Morgan turned 8 in June, she still won't ride a bike. She's afraid of wrecking! But she learned to swim on her own at 7. This past summer was really the first summer she enjoyed swimming. I let her go to the public pool with my neighbor's teenager and another 8 year old this past summer for the first time. She was fine and enjoyed it. I let her stay by herself for the first time just a few months ago. It was for a few minutes, but by herself none the less. After that she just knew she was big, so once her dad was working in the neighborhood (he does lawncare and was working in our development) I left her at home while I went to the grocery store. She called me about 15 minutes into it and she was scared. I had my mom call her and talk to her till I got home. So she's not quite ready for that mentally. I just now have started letting her go to the bathroom by herself if we're out and about.
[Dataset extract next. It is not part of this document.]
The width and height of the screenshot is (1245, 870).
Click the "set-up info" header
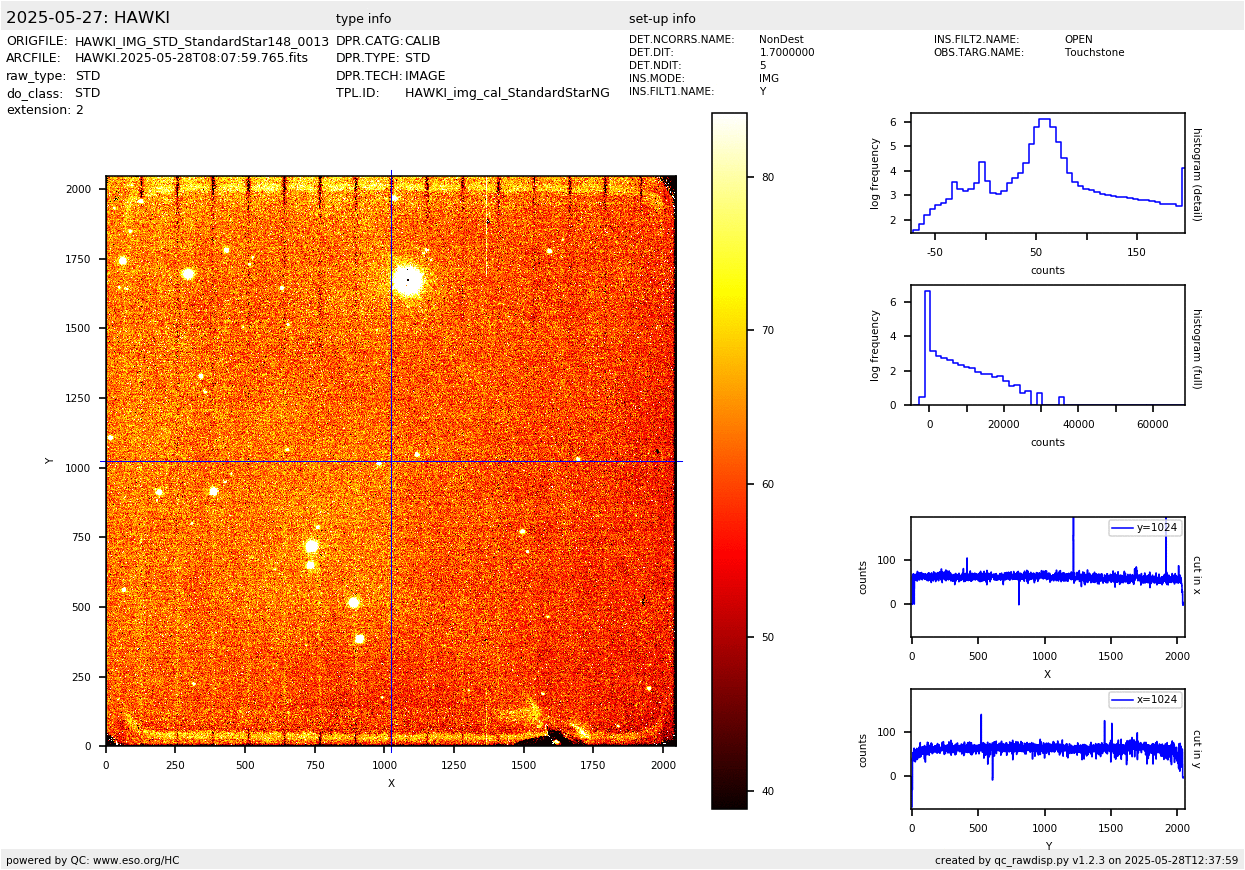click(x=662, y=19)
I keep my eyes on the door and if more than just a minute or two pa__ses, I go in. I've been trying to loosen the reigns just a little at a time. She's getting so big! BOO HOO!!!!

 

sahmof3 - January 27

Thanks Cyndi. It's such a fine line b/w letting go and keeping them safe. Up to now I've thought of myself as the mom of preschoolers and babies, so this school-aged kid thing is new territory. I feel a little like when my oldest was a newborn and I didn 't know what I was doing ;-)

 

CyndiG - January 27

I don't have a boy, but I have a friend who has 4, (OMG!!!), and I do know that Morgan, and her boys are soooo different. Girls just pick things up faster. They mature socially alot faster. And Morgan even was doing academic things faster than her boys. I just think that's normal.

 

CyndiG - January 27

I can totally relate to the feeling like you don't know what you're doing! I don't know if you read my post about how fast Morgan is maturing in alot of physical things but I'm scared! I just take it one day at a time and pray lot's!!

 

shelly - January 27

lol lexa,your post made me laugh. my ds is 11 this year and ive let hin go to the shop a few minutes away on his own but i still feel wary about this,this year he l be going to senior school and will be walking to and from schol which if he gets into the schol i want is 15 mins walk away and i know he will want to walk with his friends on his own but he stills seems so little lol, sorry sahmof3 i cant remember about the bike riding,hes confident swimming but hasnt been on his own yet.